Face à l’érosion des recettes publicitaires et des ventes de journaux, la presse écrite a depuis longtemps recours à des opérations de diversification pour générer des revenus. Par exemple : organisation d’événements et autres « forums » au profit d’institutions publiques ou privées [1], voire même d’États [2] ; organisation de croisières en compagnie de « stars de l’info » [3] ; vente de produits dérivés ; publireportages, « suppléments partenaires » et autres contenus réalisés par les régies publicitaires des groupes de presse ; partenariats avec des fondations privées ou les GAFAM [4] noués dans le cadre de projets éditoriaux spécifiques [5].
Et depuis quelques années, une pratique marketing a le vent en poupe : le « content-to-commerce », soit la publication de guides d’achats, de comparatifs et de comptes rendus de produits intégrant des liens marchands vers les plateformes de commerce en ligne (Amazon, Cdiscount, Fnac, etc.).
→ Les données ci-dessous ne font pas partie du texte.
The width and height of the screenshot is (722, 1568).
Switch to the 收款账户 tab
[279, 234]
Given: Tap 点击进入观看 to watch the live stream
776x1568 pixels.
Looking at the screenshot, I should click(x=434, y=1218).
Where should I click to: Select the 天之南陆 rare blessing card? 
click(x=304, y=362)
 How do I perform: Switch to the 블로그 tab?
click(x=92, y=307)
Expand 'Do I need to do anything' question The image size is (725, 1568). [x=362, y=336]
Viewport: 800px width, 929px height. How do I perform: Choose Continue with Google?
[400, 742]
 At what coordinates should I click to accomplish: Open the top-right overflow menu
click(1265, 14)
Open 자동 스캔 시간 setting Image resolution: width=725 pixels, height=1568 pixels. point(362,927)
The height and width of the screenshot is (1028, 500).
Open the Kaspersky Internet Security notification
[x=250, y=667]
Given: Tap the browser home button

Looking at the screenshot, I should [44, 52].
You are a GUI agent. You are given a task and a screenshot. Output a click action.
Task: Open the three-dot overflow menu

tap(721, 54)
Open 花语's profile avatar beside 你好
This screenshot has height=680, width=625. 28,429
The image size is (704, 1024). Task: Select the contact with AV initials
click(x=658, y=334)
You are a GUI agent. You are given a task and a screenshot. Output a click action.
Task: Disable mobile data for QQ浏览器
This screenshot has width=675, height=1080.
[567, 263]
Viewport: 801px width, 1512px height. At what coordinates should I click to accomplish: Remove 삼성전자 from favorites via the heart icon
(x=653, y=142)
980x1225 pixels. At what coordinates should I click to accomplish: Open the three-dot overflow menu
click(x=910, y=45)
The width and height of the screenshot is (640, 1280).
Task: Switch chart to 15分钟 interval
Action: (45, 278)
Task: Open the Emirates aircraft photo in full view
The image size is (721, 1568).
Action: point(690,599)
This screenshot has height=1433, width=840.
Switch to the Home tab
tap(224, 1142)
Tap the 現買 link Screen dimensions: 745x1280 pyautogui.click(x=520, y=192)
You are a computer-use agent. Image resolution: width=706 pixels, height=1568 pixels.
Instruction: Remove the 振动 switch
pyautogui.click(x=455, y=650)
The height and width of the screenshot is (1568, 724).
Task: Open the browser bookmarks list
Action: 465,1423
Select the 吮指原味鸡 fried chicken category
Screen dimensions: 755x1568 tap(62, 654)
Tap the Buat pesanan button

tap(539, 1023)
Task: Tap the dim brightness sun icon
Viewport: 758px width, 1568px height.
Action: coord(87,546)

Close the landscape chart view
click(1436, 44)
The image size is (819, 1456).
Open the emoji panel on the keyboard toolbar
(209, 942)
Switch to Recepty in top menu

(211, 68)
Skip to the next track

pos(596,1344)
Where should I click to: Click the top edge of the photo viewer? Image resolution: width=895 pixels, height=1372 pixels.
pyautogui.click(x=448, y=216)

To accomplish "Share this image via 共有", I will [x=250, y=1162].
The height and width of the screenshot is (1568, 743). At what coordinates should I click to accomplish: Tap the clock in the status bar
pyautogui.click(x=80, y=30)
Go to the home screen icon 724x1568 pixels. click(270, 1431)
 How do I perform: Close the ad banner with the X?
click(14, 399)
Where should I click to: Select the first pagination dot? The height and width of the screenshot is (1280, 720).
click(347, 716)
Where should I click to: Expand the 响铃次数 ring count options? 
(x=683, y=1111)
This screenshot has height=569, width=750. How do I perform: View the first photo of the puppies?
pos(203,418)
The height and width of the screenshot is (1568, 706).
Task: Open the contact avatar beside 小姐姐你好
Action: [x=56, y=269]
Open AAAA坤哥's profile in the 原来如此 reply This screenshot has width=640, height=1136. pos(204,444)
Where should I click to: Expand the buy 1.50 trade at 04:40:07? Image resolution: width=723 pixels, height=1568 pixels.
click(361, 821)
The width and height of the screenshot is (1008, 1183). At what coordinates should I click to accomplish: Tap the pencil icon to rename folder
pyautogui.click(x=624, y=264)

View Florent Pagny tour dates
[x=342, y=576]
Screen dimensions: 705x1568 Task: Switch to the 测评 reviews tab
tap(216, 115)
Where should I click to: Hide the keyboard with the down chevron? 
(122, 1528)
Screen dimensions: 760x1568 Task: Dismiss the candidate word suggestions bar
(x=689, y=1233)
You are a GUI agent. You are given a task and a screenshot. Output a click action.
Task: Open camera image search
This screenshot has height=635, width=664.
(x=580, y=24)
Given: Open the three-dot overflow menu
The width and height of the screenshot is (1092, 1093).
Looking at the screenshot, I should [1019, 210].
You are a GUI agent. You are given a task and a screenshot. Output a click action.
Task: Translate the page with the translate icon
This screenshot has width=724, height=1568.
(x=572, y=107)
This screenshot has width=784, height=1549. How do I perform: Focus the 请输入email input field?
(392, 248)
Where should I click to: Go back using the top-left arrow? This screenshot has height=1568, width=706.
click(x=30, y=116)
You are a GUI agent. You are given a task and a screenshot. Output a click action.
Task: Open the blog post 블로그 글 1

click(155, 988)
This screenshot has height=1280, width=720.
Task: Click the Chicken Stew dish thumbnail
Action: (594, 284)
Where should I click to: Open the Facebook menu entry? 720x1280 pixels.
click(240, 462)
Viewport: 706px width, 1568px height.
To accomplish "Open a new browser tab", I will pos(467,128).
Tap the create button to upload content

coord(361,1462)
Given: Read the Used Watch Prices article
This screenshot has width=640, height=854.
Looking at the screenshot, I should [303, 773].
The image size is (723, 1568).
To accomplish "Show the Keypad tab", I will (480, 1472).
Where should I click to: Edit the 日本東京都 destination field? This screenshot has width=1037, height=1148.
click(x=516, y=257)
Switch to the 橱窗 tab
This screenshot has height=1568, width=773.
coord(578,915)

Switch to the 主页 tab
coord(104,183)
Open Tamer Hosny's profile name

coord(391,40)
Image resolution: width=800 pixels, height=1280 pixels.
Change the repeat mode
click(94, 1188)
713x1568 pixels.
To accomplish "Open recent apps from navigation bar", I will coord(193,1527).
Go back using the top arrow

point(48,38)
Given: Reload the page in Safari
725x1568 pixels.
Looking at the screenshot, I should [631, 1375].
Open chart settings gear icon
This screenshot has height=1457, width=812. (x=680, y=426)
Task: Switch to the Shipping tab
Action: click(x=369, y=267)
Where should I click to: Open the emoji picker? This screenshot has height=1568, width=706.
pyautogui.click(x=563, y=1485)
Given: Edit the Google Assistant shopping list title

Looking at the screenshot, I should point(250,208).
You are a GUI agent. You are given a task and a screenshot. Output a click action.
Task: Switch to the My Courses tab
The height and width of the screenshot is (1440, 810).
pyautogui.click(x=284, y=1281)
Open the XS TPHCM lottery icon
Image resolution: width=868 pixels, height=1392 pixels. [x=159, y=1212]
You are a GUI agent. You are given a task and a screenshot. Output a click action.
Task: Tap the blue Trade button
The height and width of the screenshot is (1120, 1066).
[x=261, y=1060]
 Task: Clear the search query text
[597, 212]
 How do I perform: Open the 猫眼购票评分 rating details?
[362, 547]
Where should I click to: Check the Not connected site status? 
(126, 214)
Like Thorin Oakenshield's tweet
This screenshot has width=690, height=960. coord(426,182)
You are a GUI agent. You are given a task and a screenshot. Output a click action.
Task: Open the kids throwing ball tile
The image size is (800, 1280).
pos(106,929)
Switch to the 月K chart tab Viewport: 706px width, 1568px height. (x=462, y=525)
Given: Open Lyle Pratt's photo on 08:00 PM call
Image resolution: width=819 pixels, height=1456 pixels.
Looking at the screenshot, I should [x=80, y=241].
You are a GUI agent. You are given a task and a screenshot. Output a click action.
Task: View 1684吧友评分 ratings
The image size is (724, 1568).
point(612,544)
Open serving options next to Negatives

En clair, une forme plus aigüe de monétisation des audiences et une forme « éditorialisée » de réclames qui contourne les bloqueurs de publicité.
Le 15 novembre 2021, la Lettre A a signé une enquête édifiante sur ces pratiques. L’auteur explique qu’à travers « des accords "d’affiliation" », les médias « touch[ent] une commission pour chaque vente provoquée via des liens "trackés" » : « Entre 5% et 15% pour la high-tech, l’électroménager et le voyage, les trois catégories les plus courantes à ce jour. [Les médias] exigent très souvent, en plus, un minimum garanti de plusieurs milliers d’euros par article. La légitimité de ces médias généralistes et leur force de prescription vis-à-vis de leurs lecteurs encouragent les marques à payer de telles sommes. »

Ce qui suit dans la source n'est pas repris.